Tareas del ejercicio:
(a) Enumera todas las etiquetas que aparecen tras «Archivado en:» en el texto sobre la democracia.
(b) Prosigue el texto sobre la democracia a partir de su última oración.

Texto del ejercicio:

··········

Archivado en: Bárcenas, Periodismo, Corrupción, PP, Amy Martin

La democracia es una cosa bonita. Realmente bonita. Consiste, en esencia, en que los ciudadanos sujetos de soberanía -aunque ahora tampoco está claro quiénes son, pero esa es otra historia- deciden quiénes les gobiernan. Dando por sentado que hay que organizar las cosas públicas y que hay distintos modos y distintas capacidades de hacerlo, son los ciudadanos quienes eligen los que mejor les convienen. Y quien gana, manda.

Esta es la doctrina. Y la doctrina es bonita, qué duda cabe. La realidad, sin embargo, es un poco más compleja.

··········

Datos disponibles:
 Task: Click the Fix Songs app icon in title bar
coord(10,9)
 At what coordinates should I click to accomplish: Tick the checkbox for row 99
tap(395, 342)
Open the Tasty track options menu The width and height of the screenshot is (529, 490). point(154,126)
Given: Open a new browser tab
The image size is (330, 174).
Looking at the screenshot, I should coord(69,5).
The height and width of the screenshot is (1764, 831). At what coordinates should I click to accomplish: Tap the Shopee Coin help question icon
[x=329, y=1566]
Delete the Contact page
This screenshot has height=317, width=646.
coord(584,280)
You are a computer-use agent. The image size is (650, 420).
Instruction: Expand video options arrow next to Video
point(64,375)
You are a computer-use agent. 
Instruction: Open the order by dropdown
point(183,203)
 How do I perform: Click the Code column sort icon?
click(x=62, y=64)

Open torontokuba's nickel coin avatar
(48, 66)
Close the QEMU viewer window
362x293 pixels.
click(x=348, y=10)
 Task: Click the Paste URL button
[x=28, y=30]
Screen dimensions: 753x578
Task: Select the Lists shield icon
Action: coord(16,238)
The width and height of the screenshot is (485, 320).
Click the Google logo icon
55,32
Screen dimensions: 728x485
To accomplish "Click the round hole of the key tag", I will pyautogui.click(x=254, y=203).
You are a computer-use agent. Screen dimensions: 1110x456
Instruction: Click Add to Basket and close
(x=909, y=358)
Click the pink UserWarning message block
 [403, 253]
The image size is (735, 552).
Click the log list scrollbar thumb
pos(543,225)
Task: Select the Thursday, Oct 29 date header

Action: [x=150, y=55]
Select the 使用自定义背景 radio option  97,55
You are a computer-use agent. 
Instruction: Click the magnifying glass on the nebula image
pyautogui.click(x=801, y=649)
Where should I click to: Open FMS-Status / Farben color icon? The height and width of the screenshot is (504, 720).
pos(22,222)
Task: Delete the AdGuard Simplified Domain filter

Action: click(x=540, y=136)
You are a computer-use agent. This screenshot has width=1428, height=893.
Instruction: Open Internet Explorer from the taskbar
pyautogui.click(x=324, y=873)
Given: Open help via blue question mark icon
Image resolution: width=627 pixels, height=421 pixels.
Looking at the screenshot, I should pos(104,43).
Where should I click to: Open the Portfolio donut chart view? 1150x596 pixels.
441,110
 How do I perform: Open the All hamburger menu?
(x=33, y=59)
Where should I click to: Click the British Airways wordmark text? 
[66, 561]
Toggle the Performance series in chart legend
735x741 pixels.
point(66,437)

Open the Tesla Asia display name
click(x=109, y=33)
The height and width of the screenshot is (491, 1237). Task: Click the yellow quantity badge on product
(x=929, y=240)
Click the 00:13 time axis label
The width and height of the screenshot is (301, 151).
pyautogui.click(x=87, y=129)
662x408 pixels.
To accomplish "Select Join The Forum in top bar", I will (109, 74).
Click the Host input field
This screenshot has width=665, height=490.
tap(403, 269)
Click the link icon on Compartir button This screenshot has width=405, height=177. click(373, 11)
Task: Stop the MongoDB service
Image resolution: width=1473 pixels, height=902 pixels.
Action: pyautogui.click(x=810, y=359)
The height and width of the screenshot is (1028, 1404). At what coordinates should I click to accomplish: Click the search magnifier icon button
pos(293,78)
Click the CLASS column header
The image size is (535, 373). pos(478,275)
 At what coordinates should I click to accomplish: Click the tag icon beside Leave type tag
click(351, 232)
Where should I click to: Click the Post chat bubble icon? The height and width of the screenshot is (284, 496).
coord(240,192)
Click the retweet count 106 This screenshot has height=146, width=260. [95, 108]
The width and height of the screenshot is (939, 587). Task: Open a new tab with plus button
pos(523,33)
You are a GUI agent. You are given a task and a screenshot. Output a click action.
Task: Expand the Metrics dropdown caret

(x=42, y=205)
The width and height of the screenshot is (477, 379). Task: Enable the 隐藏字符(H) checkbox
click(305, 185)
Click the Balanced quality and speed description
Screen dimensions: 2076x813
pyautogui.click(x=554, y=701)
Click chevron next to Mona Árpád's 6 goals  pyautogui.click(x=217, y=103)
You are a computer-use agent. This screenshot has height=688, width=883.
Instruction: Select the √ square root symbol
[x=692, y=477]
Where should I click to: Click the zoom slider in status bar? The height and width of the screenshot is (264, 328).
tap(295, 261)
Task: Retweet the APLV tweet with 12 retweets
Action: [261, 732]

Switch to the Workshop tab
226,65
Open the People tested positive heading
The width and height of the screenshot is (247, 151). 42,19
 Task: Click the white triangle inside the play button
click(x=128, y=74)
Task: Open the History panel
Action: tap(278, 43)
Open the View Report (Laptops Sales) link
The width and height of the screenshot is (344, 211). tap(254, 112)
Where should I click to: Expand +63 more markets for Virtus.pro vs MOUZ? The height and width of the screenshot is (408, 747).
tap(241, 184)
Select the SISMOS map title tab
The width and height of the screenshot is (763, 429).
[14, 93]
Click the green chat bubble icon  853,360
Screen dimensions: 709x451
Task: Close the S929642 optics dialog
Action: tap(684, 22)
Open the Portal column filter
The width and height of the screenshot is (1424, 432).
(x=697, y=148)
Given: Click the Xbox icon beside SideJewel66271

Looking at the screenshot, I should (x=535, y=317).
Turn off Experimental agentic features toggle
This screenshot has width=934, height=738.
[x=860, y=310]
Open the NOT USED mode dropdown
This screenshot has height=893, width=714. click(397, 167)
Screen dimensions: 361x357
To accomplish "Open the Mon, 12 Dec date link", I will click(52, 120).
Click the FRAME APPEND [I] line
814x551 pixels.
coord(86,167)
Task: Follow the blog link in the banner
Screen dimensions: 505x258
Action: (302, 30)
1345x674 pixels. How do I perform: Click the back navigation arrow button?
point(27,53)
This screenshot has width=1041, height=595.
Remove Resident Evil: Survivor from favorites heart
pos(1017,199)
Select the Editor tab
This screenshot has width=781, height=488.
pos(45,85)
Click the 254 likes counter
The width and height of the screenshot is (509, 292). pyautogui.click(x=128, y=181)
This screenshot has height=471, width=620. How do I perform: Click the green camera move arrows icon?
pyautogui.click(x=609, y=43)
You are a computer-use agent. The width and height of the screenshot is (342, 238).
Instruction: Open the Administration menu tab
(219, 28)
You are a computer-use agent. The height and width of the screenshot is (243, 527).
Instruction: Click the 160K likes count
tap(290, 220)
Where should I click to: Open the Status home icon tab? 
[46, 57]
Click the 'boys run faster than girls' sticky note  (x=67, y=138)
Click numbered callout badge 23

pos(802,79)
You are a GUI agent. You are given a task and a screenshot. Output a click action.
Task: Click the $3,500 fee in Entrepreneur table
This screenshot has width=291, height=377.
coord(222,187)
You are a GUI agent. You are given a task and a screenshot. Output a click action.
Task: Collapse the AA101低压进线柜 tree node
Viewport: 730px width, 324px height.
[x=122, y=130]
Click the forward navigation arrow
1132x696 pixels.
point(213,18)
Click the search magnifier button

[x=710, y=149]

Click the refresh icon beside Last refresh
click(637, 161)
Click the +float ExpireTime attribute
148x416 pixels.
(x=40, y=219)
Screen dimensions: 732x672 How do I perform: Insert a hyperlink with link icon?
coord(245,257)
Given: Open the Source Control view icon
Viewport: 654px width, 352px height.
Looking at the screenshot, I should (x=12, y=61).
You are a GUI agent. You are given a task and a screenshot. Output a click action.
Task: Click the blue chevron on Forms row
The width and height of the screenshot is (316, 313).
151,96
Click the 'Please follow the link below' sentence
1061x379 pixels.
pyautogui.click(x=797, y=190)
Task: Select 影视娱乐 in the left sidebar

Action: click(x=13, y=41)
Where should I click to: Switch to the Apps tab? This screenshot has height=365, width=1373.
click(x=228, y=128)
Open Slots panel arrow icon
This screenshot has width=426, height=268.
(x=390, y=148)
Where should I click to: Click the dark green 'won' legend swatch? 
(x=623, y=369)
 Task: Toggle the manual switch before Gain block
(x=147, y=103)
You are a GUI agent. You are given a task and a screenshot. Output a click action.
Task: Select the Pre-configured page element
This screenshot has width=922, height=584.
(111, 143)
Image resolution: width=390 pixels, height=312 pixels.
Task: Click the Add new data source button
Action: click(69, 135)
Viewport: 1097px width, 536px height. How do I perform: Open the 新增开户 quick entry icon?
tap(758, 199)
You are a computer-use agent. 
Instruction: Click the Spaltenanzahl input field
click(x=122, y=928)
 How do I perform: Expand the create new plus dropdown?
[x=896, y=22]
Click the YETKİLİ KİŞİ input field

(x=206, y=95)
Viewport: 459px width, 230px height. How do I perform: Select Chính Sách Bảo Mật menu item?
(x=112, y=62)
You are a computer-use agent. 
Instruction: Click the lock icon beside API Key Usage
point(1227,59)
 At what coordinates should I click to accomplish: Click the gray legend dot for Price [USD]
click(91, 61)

··········

Resultados en orden:
(a) Bárcenas, Periodismo, Corrupción, PP, Amy Martin

(b)
Una de las discusiones teóricas que se establecieron hace años, a propósito de la revolución castrista y en general de las dictaduras comunistas en el Tercer Mundo, es la de la mayoría de edad intelectual del pueblo para decidir. ¿Son los pobres capaces de decidir autónomamente y de votar con responsabilidad y conocimiento de causa en unas elecciones democráticas, o necesitan, como los adolescentes menores de 18 años, una formación previa? Es la misma discusión que se estableció en la Segunda República Española, entre las fuerzas progresistas, para decidir si era conveniente otorgar el derecho al voto a las mujeres. Victoria Kent, una de las tres diputadas de toda la cámara, elegida en las listas del Partido Radical Socialista, defendió que se aplazara la concesión del sufragio femenino, puesto que la preparación cultural y política de las mujeres era tan baja que acabarían votando, por influencia de la Iglesia Católica, a los partidos conservadores.

Yo, como Clara Campoamor, creo que "la única manera de madurarse para el ejercicio de la libertad y de hacerla accesible a todos, es caminar dentro de ella". Y creo que una libertad ilusoria es siempre más llevadera que una esclavitud transparente.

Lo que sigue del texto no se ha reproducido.